Low Carbon development:
- Though there is substantial potential (e.g Solar energy potential of 14,000 MW) of renewable energy in the state, only a fraction of it (renewable energy installed capacity is 116 MW only) is utilised in the state. Energy efficiency potential of sectors such as households and industry is not harnessed.
- Low carbon potential in sectors such as agriculture and water has not been explored adequately.
- Funding has been scarce when the financial requirement to implement climate action plan is quite large.
- The state departments which spearhead climate sensitive sectors have not spent funds allocated to them in the budget.
- The state institutions operate in silos and have very narrow focus. For instance, Odisha State Disaster Management Agency (OSDMA) does not recognize slow onset disaster events such as sea level rise and desertification as disasters under their mandate.
Recommendations: The recommendations made in the state consultation were:
State Action plan:
- New climate action plan which replaces the incumbent next year needs to be informed by scientific research and climate projection studies.
- Specialised research institutions in the state which could provide inputs to the state action plan are needed. It is important that state educational institutions are nurtured with an aim to make them knowledge partners to deal with climate change issues.
- Independent assessments of the state action plan need to be conducted to make it more effective and grounded into the climate realities.
- The SAPCC needs to focus on building capacity of existing institutions through knowledge transfer and skill enhancement in order to make them capable of dealing with Climate change issues locally.
- There should be clear cut targets assigned to state departments so that priorities earmarked in the state action plan can be achieved and state departments are held accountable.
- Mainstreaming of climate actions by the climate sensitive departments needs to be done through climate action plan so that climate considerations are taken up in the planning and implementation of each sector.
- Climate plans and climate actions are needed to be guided by agro-climatic zones.
- Climate change cell has been formed within the state forest & environment department which narrows its focus and reach to other sectors and departments. Therefore it should come under the purview of the Chief Ministers Office or Chief Secretary’s so that it gets the top priority.
- The mandate of state agencies needs to be broadened so that impacts of climate change are dealt in a comprehensive manner.
- Civil society participation needs to be ensured in the process of preparing the new state action plan. The role of industries, media and other stakeholders needs to be recognised in combating impacts of climate change. Panchayati Raj Institutions are also needed to be considered as a source of local planning and execution of climate resilience activities.
Low Carbon development:
- The state is suitably poised to take a low carbon growth path since most of the developmental progress is yet to take place. For this convergence between state departments is needed to make a suitable plan
- There is substantive opportunity to provide energy to industries through renewable sources and to undertake energy efficiency measures. The housing sector of the state is likely to get benefited by roof top solar, net metering and energy efficiency building code to all kinds of buildings.
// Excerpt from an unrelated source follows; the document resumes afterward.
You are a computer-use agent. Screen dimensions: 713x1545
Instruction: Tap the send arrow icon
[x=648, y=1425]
- Climate-resilient agriculture is essential for the state of Odisha as most of citizens are dependent on agriculture. The agriculture sector must transition from high-input, low-productivity to low-input, high-productivity system.
- Forest is a dominant ecosystem which occupies 34.9% area of the state. Therefore, it is essential that biodiversity conservation is taken up as an approach to deal with impacts of climate change in the state.
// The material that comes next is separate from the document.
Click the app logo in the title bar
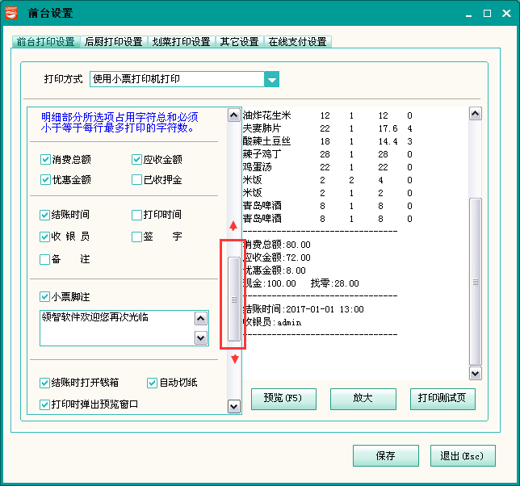 click(x=13, y=13)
- All Members of Parliament and Members of Legislative Assembly need to develop a low-carbon and climate-resilient constituency development plan supported by experts.
- Convergence of climate finance through coordination amongst various schemes across departments is needed to make development climate-proof. Budget allocation for climate action and monitoring needs to be done in all government departments.
- Various sources of finance need to be mobilised, for example, part of the coal mining levy needs to be allocated for state climate actions
- Slow onset disasters such as forest and land degradation, sea level rise and desertification are very much prevalent in the state. Therefore, it is essential that the state efforts need to go beyond extreme disaster relief response. A holistic framework is needed to address such issues and state machinery needs to be geared up towards it.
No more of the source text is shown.